Pfizer launches first COVID-19 vaccine trial for pregnant women

Doctor weighs in on Pfizer's COVID vaccine trial for pregnant women

Pfizer and BioNTech say the first U.S. participants have been given shots in a large-scale clinical trial to assess the safety and efficacy of their COVID-19 vaccine for pregnant women. The companies are aiming to enroll some 4,000 pregnant women in the trial around the world.

"Now that we are seeing successful initial implementation of vaccine campaigns with BNT162b2 [the Pfizer-BioNTech vaccine] across the globe, it is time to take the next step and extend our clinical program to other vulnerable populations, such as pregnant women, to potentially protect both them and future generations," BioNTech Chief Medical Officer Dr. Özlem Türeci said in a statement Thursday.

The companies estimate this trial will wrap up by January 2023. Moderna, maker of the only other COVID-19 vaccine to receive emergency use authorization so far in the United States, has launched a registry to track pregnant women receiving the shot.

Pfizer and BioNTech said they also aim to start new studies in younger children over the coming months, and recently launched trials in adolescents. Research is also planned to evaluate the doses in people with compromised immune systems.

The announcement comes a week after top scientists at the National Institutes of Health called on COVID-19 vaccine developers to ramp up their research into pregnant women, who face greater risk of severe illness from the virus and who have been frustrated by the lack of clear guidance on vaccination.

"Pregnant and lactating persons should not be protected from participating in research, but rather should be protected through research," the federal researchers said in an article published by the Journal of the American Medical Association.

"Guesswork must be removed when it comes to vaccination decisions for this important population," they wrote.

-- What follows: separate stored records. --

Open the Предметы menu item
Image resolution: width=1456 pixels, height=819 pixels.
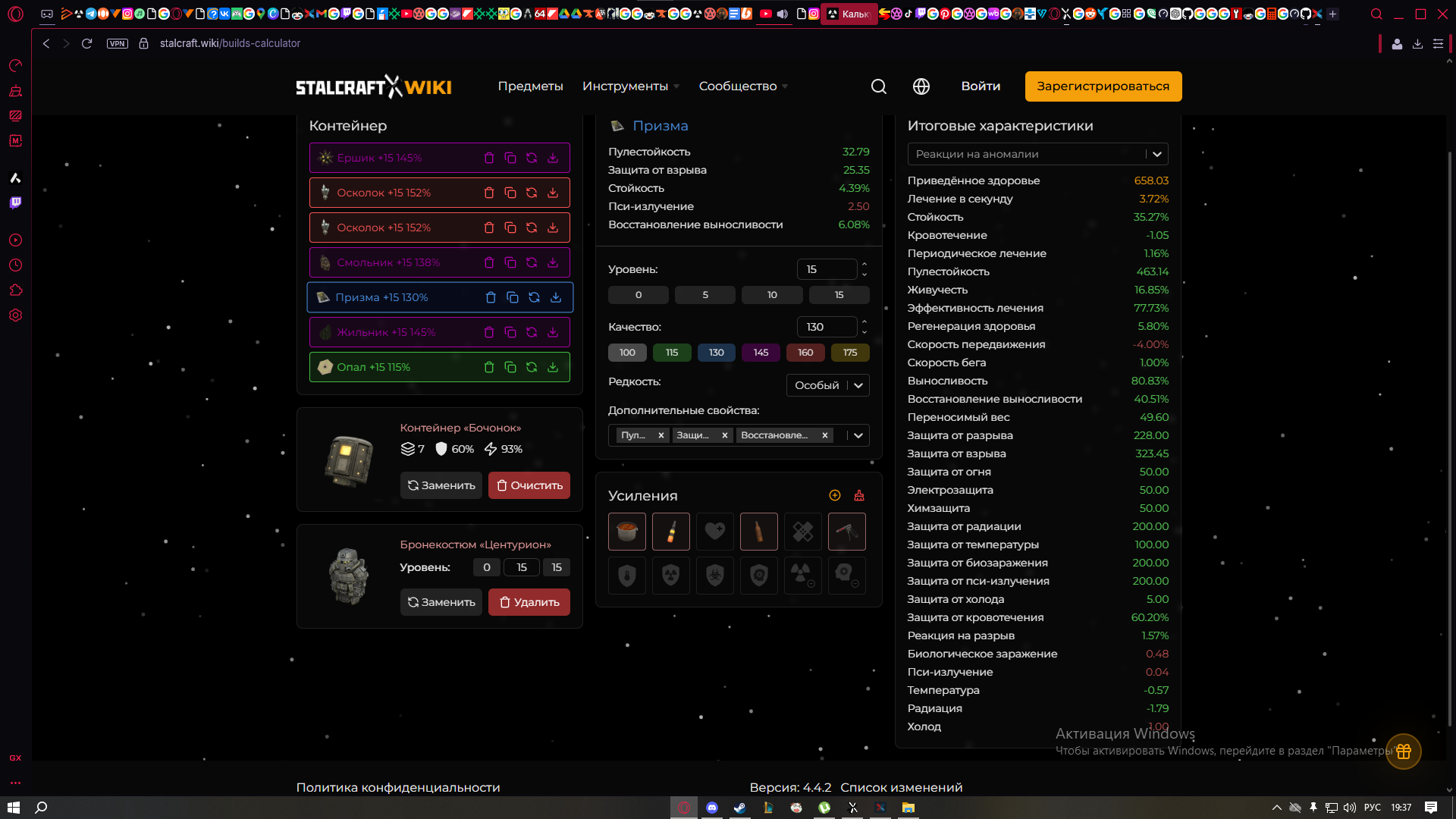530,86
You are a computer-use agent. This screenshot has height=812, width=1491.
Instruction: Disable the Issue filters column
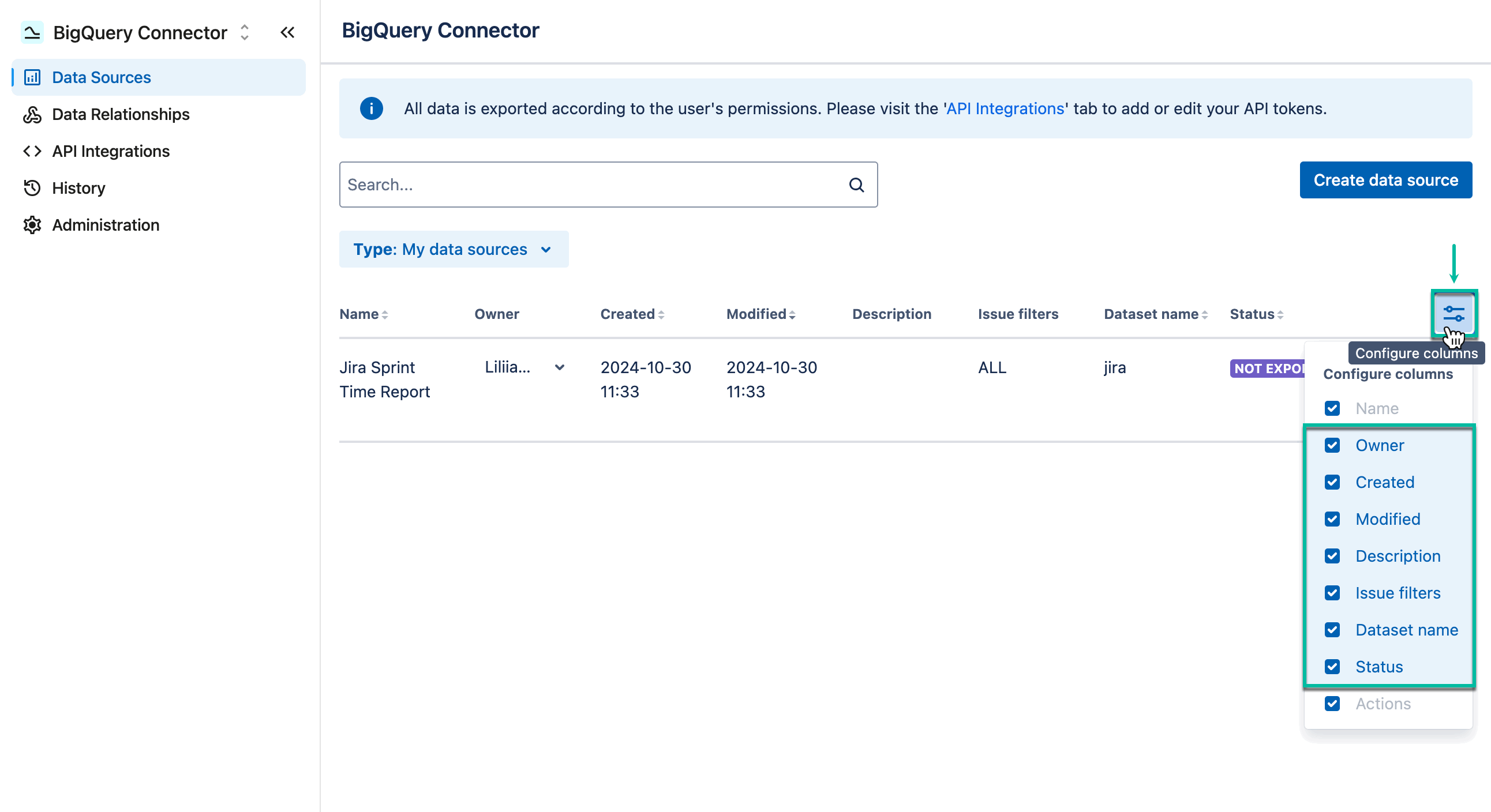[x=1333, y=593]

Pregnant women were excluded from the original trials of Moderna and Pfizer's COVID-19 shots, a common practice in such studies. Though the Food and Drug Administration encouraged vaccine developers to include pregnant women, the regulator also required them to first complete additional research to check for potential red flags.

Pfizer and BioNTech say their research found "no evidence of fertility or reproductivity toxicity in animals" tested with the vaccine.

Some participants in both Moderna's and Pfizer's U.S. trials did end up becoming pregnant, and no problems related to the vaccines were reported.

After analyzing data from these trials, the American College of Obstetricians and Gynecologists concluded in December that the shots "should not be withheld from pregnant individuals." The Centers for Disease Control and Prevention says the technology used to create mRNA vaccines like Pfizer's and Moderna's is "unlikely to pose a specific risk for people who are pregnant."

Both groups recommend pregnant women consult with their doctors with questions about getting the shot. The limited data has led some expectant mothers to express hesitancy over whether to get the vaccine.

Lack of data prompts COVID vaccine concerns among pregnant women

However, without the vaccine, research suggests pregnant women are at higher risk of hospitalization and death from COVID-19. One study published in January found a COVID-19 mortality rate among pregnant women 13 times higher than other similarly aged patients.

"Here is an important group that is typically highly vulnerable to influenza infections and, yet they were excluded from COVID-19 vaccine trials," Dr. Kristina Adams Waldorf, the senior author of the University of Washington study, said in a press release detailing their research. 

"Pregnant patients should have been given the option to enroll in vaccine trials so that we would better understand vaccine risks and benefits to them."

But even before that new data comes in, many doctors say the benefits of the vaccines are already clear. 

"I recommend highly that all pregnant women be immunized, from initial discovery of the pregnancy right up to term," Dr. Bob Lahita, professor of medicine New York Medical College and chairman of medicine St. Joseph University Hospital, said in an interview with CBSN last week. He said there is "no evidence" that the vaccine "has any effect on the placenta, on the fetus, on the mother. Except if one gets the infection, the COVID, and you are pregnant, you run the risk of becoming very, very sick."